* TASK DIRECTIONS:
The full listing, written out exactly and without images, is the expected result.

*** MATERIAL PROVIDED Section Begins ***

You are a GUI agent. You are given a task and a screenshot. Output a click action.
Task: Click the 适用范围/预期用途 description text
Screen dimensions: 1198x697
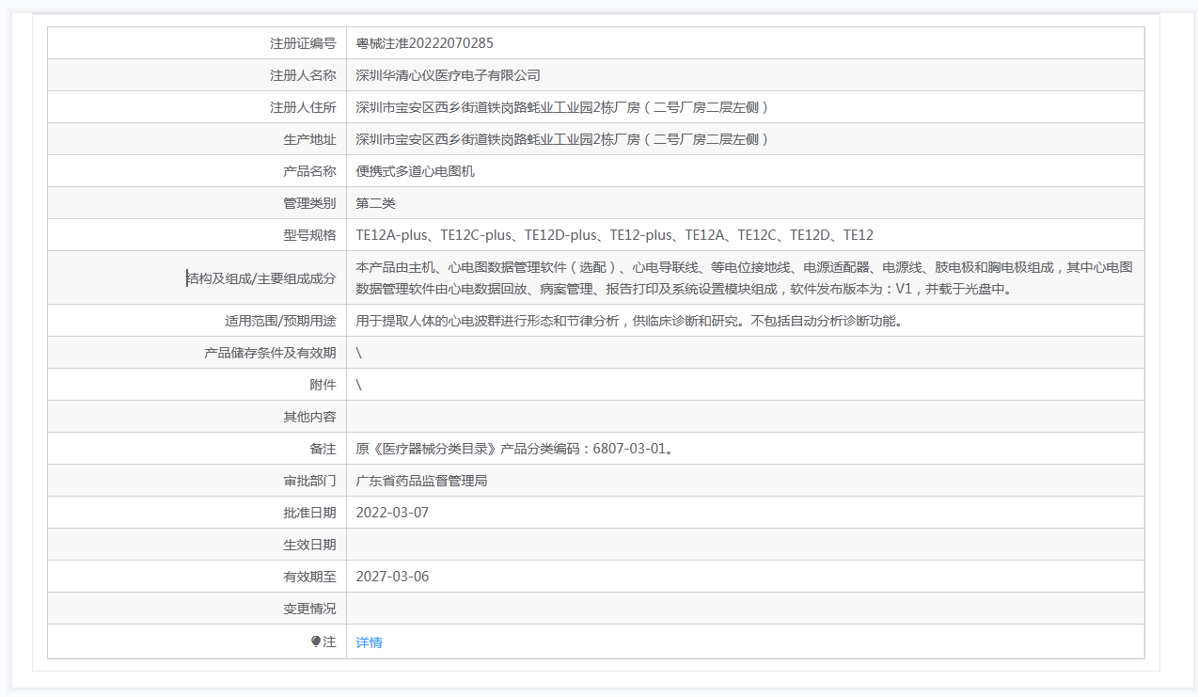pyautogui.click(x=628, y=321)
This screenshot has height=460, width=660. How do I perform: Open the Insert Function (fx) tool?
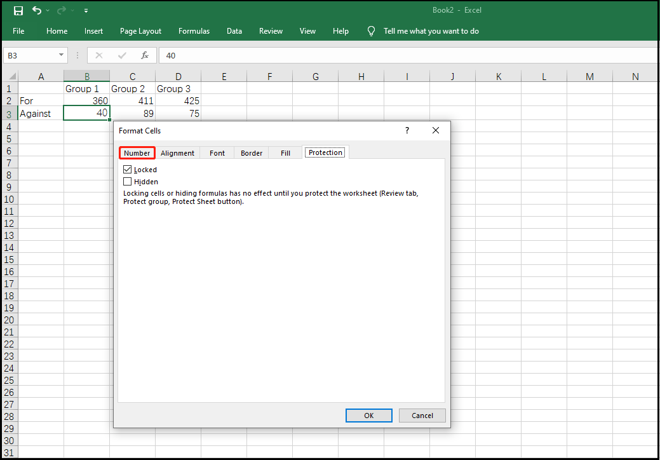tap(145, 55)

*** MATERIAL PROVIDED Section Ends ***

* RESPONSE TO THE EXERCISE:
You are a GUI agent. You are given a task and a screenshot. Output a click action.
Task: Click the 适用范围/预期用途 description text
Screen dimensions: 1198x697
pyautogui.click(x=628, y=321)
This screenshot has height=460, width=660. How do I perform: Open the Insert Function (fx) tool?
tap(145, 55)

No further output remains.